Muscle strain was assessed using a diagnostic ultrasound system (HI VISION Preirus; Hitachi, Ltd., Tokyo, Japan) with a linear array transducer (EUP-L75; Hitachi, Ltd., Tokyo, Japan). An acoustic coupler (EZU-TECPL1; Hitachi, Ltd., Tokyo, Japan), with an elastic modulus of 22.6 ± 2.2 kPa, was attached to the head of the transducer with a plastic attachment (EZU-TEATC2; Hitachi, Ltd., Tokyo, Japan). During strain elastography, the investigator manually and rhythmically compressed the transducer against the participant’s trapezius muscle surface by checking the strain graph displayed on the screen of the ultrasound system (Figure 2). The compression frequency was adjusted to approximately 3 Hz. Then, color-coded images from red (soft) to blue (hard), representing the relative strain under the transducer, were generated. To convert qualitative data to semiquantitative data, two regions of interest (ROIs) for strain measurement were set for the acoustic coupler and on an area of the trapezius muscle in each elastography image. The ROIs were placed on approximately the middle third of the depth of the trapezius muscle and the acoustic coupler to prevent the influence of borderline effects, according to previous studies [21,22]. In addition, muscle hardness was evaluated using strain ratio, defined as the ratio of strain in the trapezius muscle to that in the acoustic coupler [21,22,23]. Thus, a higher strain ratio indicates a softer muscle, and a lower strain ratio indicates a harder muscle. Based on these findings, five images were randomly selected based on a clear color presence of muscle tissue and the acoustic coupler and a constant pressing force between −0.7 and 0.7 points on the strain graph during compression and release cycles [23]. Then, the average strain ratio of the five images was used as the muscle elasticity value.

2.4. Statistical Analysis

The intraclass correlation coefficients (ICCs) for the five repeated measurements at each assessment time were calculated to evaluate the intra-tester reliability of the muscle hardness value and the strain ratio (95% lower and upper confidence intervals).
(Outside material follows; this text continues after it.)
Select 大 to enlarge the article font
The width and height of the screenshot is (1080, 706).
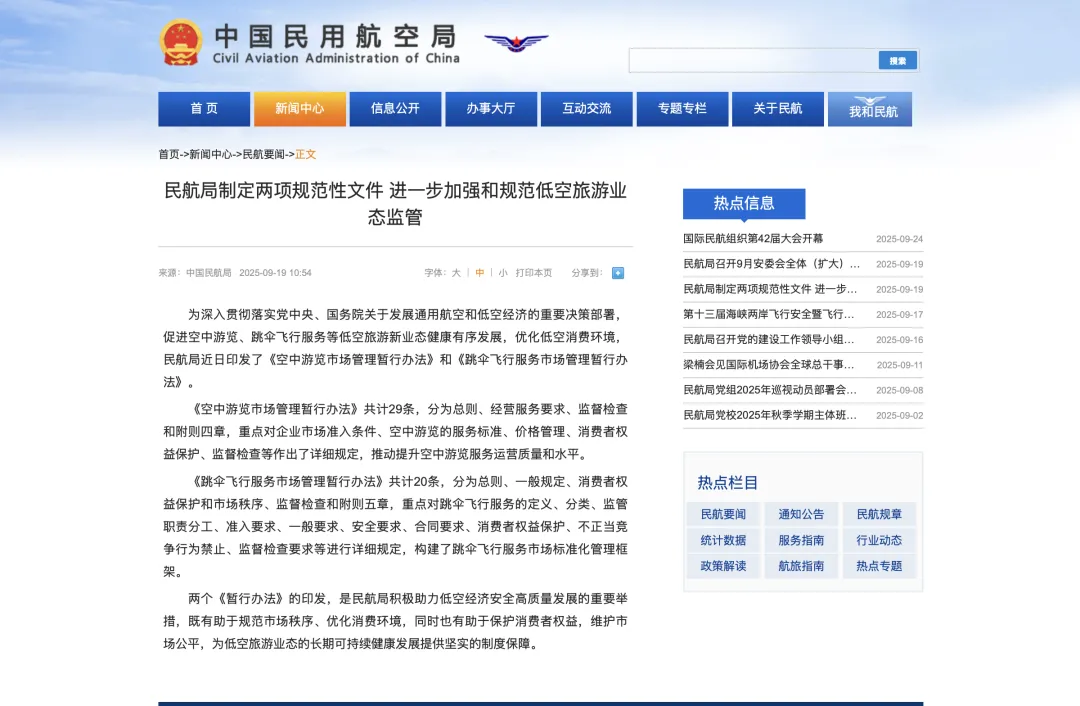coord(458,272)
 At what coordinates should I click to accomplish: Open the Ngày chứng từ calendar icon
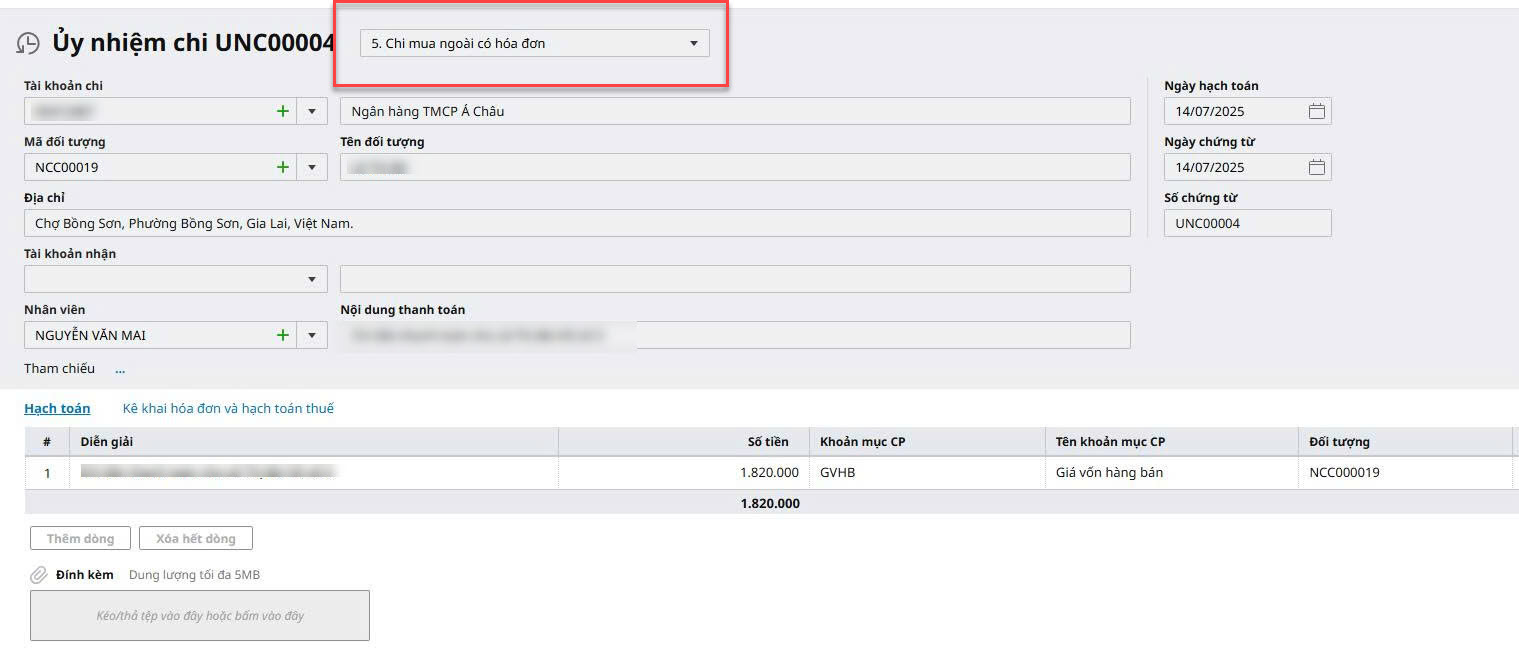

In order to investigate the relationship between muscle hardness values obtained with a muscle hardness meter and those evaluated using strain ratio, the Spearman’s rank correlation coefficient (rs) was calculated at each assessment site. In addition, the relationship between these muscle values, excluding outliers which is defined as values of >1.5 times than the interquartile range, was also evaluated. Furthermore, the relationship between muscle hardness values and the scores for subjective shoulder stiffness was assessed with the Spearman’s rank correlation coefficient. Data were analyzed using the Statistical Package for the Social Sciences software version 25.0 (IBM Corp., Armonk, NY, USA), and a p value of <0.05 was considered statistically significant.

3. Results

Table 2 depicts the intra-tester reliability of muscle hardness obtained using a muscle hardness meter and strain ratio. The ICCs of values obtained using a muscle hardness meter and strain ratio revealed an excellent reliability (>0.9). Table 3 shows the upper trapezius hardness value. Since these values did not have a normal distribution, they were presented as median and interquartile range. Based on the correlation analysis, the correlation coefficients between the muscle hardness values assessed with a muscle hardness meter and those evaluated with strain ratio did not significantly differ (Figure 3, right side: rs = 0.014, p = 0.955; left side: rs = −0.085, p = 0.720). In addition, although outliers were also considered, no statistically significant correlation was found (Figure 4).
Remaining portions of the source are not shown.